I’m working on quantizing models and I came across a technical issue. I would like for any given nn.Module to quantize/modify the tensor at each step of the forward ops.

Is there a way to do so from outside the model, i.e. not modifying the forward method of the model ? If I understood well, I can modify the forward like that (quantization would be binarization with the sign function):

def forward(self, x)
x = self.fc(x)
# here I could quantize before the non linearity if needed
x = self.relu(x)
x = sign(x) # quantize after non linearity
return x

And as we can see, it can become tedious if the model is complex, whereas the goal would be to not intervene on the definition of the network.
Use case would be to apply seamlessly to any given model the quantization procedure so as to quickly test the results across a wide range of diverse models.

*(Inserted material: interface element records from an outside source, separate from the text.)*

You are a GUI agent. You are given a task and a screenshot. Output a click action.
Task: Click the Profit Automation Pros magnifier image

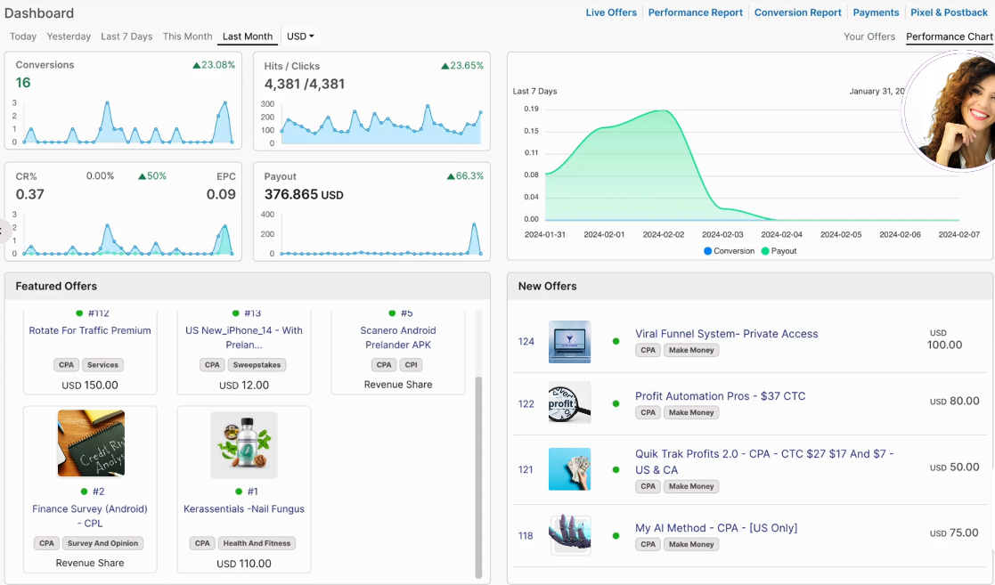point(569,403)
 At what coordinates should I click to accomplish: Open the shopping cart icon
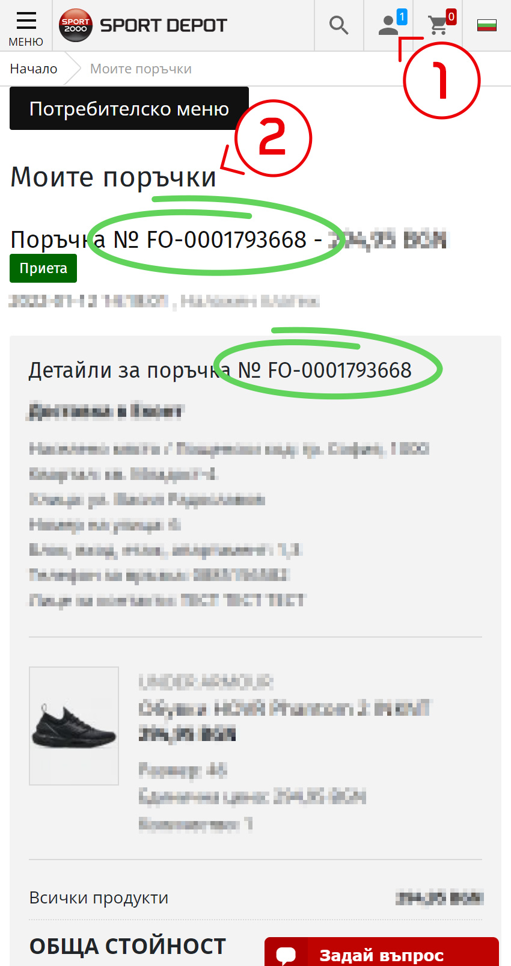click(438, 25)
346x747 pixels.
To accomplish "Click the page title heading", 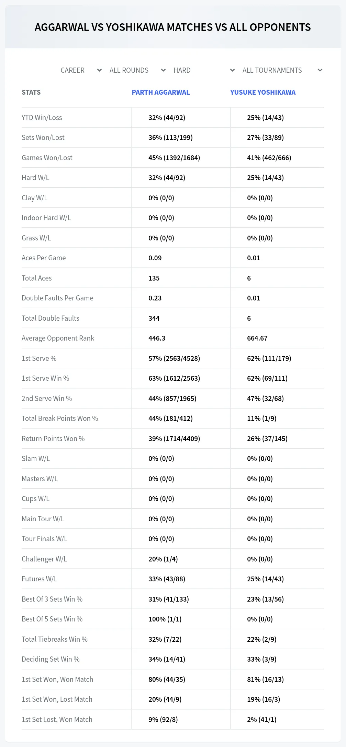I will pyautogui.click(x=173, y=27).
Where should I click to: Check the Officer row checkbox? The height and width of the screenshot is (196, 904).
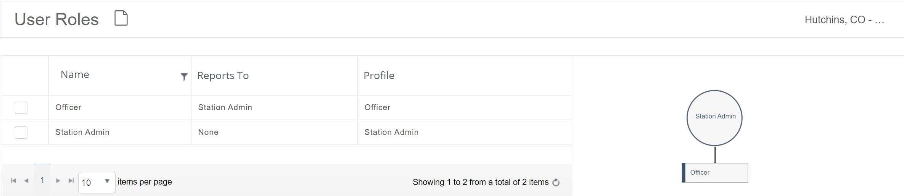21,108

To be more precise, let’s suppose I want to apply a sign function (binarization). I can play around with the model.modules().weight to binarize the weights. How to do the same for the resulting tensors at each op ? If doable, can we differentiate between the layer types (linear, conv, relu, etc) ?

Let me know if I can input any necessary information !
Thanks !

If I understand correctly, you can just use the outputs from the forward pass without any modification, and then apply the sign funciton on the outptus:

output = model(x)
q = sign(output)

Also, another thing is that you don’t have to apply relu() and then sign(). relu() will convert the negative values to zero, and leave the positive values untouched. As a result, if you apply relu and sign together, your final outputs will only be 0 and 1 so you will miss the -1 in the output.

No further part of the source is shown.